Using Postfix

If any of you have ever installed and configured postfix, you know it is really hard. This is due to a number of factors. Although it is venerable and works very well, it is also a relic from 1998 so its featureset is pretty stale, requiring a number of other modules like dovecot, cyrus, opendkim etc. to be plugged into it to do things like TLS connections, login management etc.

At least I think it does because the documentation is very old-fashioned and hard to digest. In the style of many a wizened Unix hack, it is pages and pages of text. That was great in 1998 because who needs graphics right but nowadays, we can quite easily use some basic styling to make things readable. To draw our attention to the important and the “advanced”. But no, this is not how it works.

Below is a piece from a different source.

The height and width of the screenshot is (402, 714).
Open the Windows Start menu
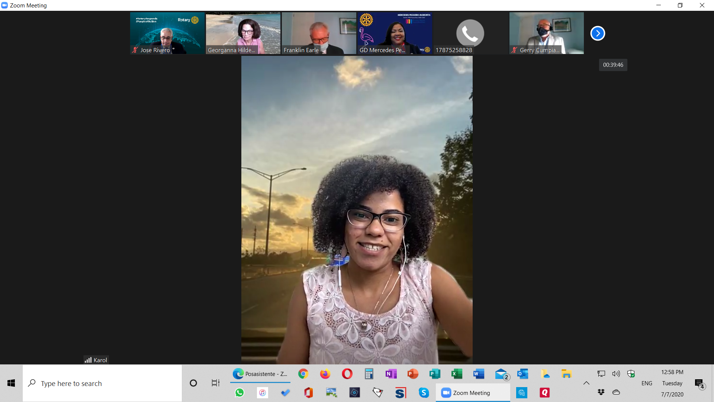11,383
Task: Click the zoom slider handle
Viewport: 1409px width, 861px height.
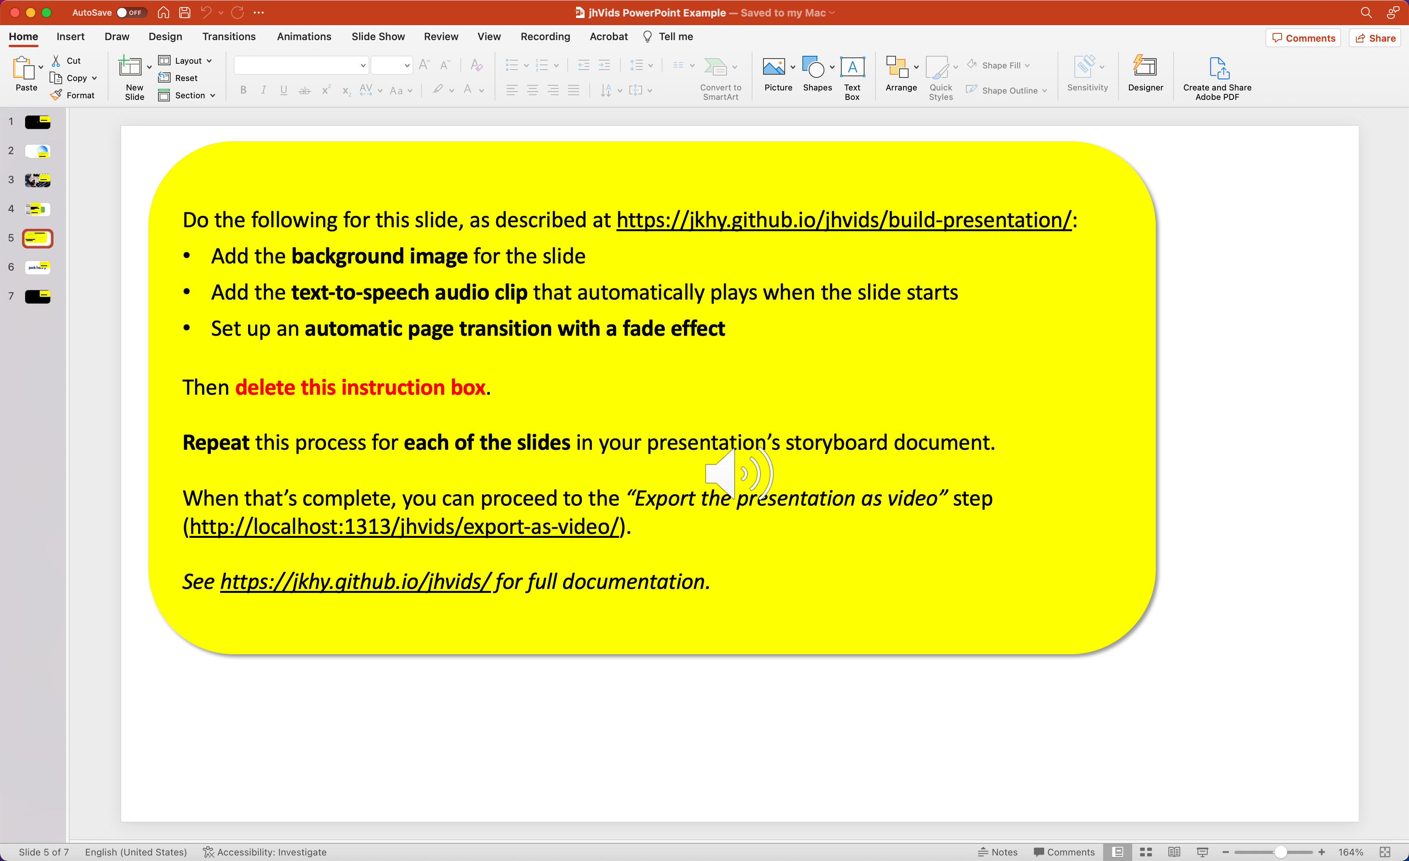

You can search for help online and you mostly find old/incomplete articles and since the configuration is so extensive, you can easily go wrong and not really know what you are doing. I even bought the Postfix book but it only really covers postfix and hasn’t been updated in 18 years even though I know postfix has. Things like TLS are ubiquitous now, they weren’t when the book was written.

I managed to get all of that setup and working but it is something like 50 different steps to install and configure everything. I am writing a bash script to automate it, something I did before but lost it :-(

What is a milter and why do I need one?

The problem with postfix being so old and the documentation so hard is that once you need to step outside of the very basics of sending email, like bulk-sending, you quickly get problems. One of these is VERP. If you are bulk sending, and you get a bounced message, you want to know. How could you do this? You could try and parse the returned message but it is not always returned. Instead, ideally, you need unique “Return-Path” addresses that you can extract instead. These can all be routed to a common inbox and you can have a tool that reads the message sent to e.g., which means a previous email sent to whoever user123456789 is was returned.

So? Postfix doesn’t really do this. It has some VERP capability but it is pretty much fixed and involves something like converting an email sent to e.g. to a return path of This is really basic and doesn’t allow us to send multiple messages to the same person with unique tracking links.

I need a milter - a Mail Filter, which is the only way to achieve some kind of deviation from the functionality of Postfix without changing the source and rebuilding (no thanks). With this milter I can do something quite easy like set the “Return-Path” to whatever is passed in for the e.g. “X-Return-Path” header since by default mail servers are supposed to set the return path themselves, even if you pass it in as a header.

How do you write a milter?

That is a very good question. For a while, I could find no answers. I found one very old example that didn’t describe anything about how to build/install it. SendMail who own the milter API are now owned by some corporate so their documentation seems completely unavailable, old broken links, no definitive API description. All very terrible really.

Until I discovered a Rust Milter crate. I had already found something in Python but I don’t really know Python or Rust so had skipped past both. Then I realised I didn’t have much choice and took a look at the Rust one.

Why Rust?

I took a short foundations course on Pluralsight but realised that in many ways, Rust is not massively dissimilar to C#, although it does have a few quirks related to safe memory management which are worth learning. I only wanted the basics so I could understand the example code like the arrow that defines the function return type and the Some/None matches. I have already done lots of C and C++ back in the day so the pointing referencing and dereferencing was fine.

So what did I have to do to make it work? Surprisingly little!

  • Install a rust toolchain on my Linux VM, which is basically curling a script and piping it to the shell.
  • Installed build-essential pkg-config libmilter-dev packages
  • Ran cargo new milter to create my project into a new directory called milter
  • Pasted the example code from the Rust Milter page into under src/
  • Added milter = "0.2.4" and libc = "0.2" as dependencies to Cargo.toml
  • Ran cargo build, which downloads any non-cached dependencies and also compiles my application
  • Ran cargo run in the same directory which automatically runs the program without telling it where to find it, not that the source by default runs an internet socket on localhost:3000
  • Opened a new shell because cargo run was tying up the console and then edited /etc/postfix/ and added exactly what was in the milter code: inet:3000@localhost into the two fields smtpd_milters and non_smtpd_milters
  • Did NOT restart postfix, the change was picked up automatically
  • Sent a test email and IT JUST WORKED

What did I learn?

Linux definitely has that smell of things being more complicated than they need to be. Why do people write 50 page guides on setting up postfix instead of just providing a bash script? Why do I need to create that script when I can barely read variables from the command line without googling it. Don’t get me started on trying to build things from source with makefiles, 1000s of warnings that I don’t know if it matters and all the rest.

I learned that you can do things in Rust with much less ceremony. It took me all day to setup Postfix on this server, it took me, perhaps 30 minutes to install rust, build a milter and have it already added to postfix!